Home / Business and Economy / BC Slashes Jobs Amid Fiscal Crisis
BC Slashes Jobs Amid Fiscal Crisis
18 Feb
Summary
- British Columbia to cut 15,000 public sector jobs over three years.
- Provincial debt to climb to C$234.6 billion by early 2029.
- Government raises income taxes and delays investments to address deficit.

British Columbia is implementing significant public sector workforce reductions, targeting 15,000 job cuts over the next three years. This move is part of a broader fiscal strategy to address a substantial deficit and mounting debt.
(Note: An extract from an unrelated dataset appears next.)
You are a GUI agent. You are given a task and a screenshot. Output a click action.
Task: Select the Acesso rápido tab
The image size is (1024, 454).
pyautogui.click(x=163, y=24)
The province's deficit is projected to reach C$9.6 billion for the current fiscal year, with an anticipated increase to over C$13 billion in the next fiscal year. Despite these cuts, the government emphasizes it is not an austerity budget, with annual expenses expected to rise.
Government finances are under pressure from factors including investment uncertainty, volatile commodity markets, and rising costs. To bolster revenue, BC will increase income taxes on the lowest bracket, halt tax bracket indexation for three years, and impose new taxes on high-value residences and certain professional services.
Provincial debt is forecast to escalate to C$234.6 billion by early 2029, a significant increase from its current level. This will lead to a higher proportion of revenue being allocated to interest payments. Capital spending on infrastructure projects will also be staggered.
Amidst these fiscal adjustments, BC will launch a C$1 billion equity financing program for Indigenous groups before summer. Natural gas royalties are anticipated to increase in the coming years with new liquefied natural gas facilities becoming operational.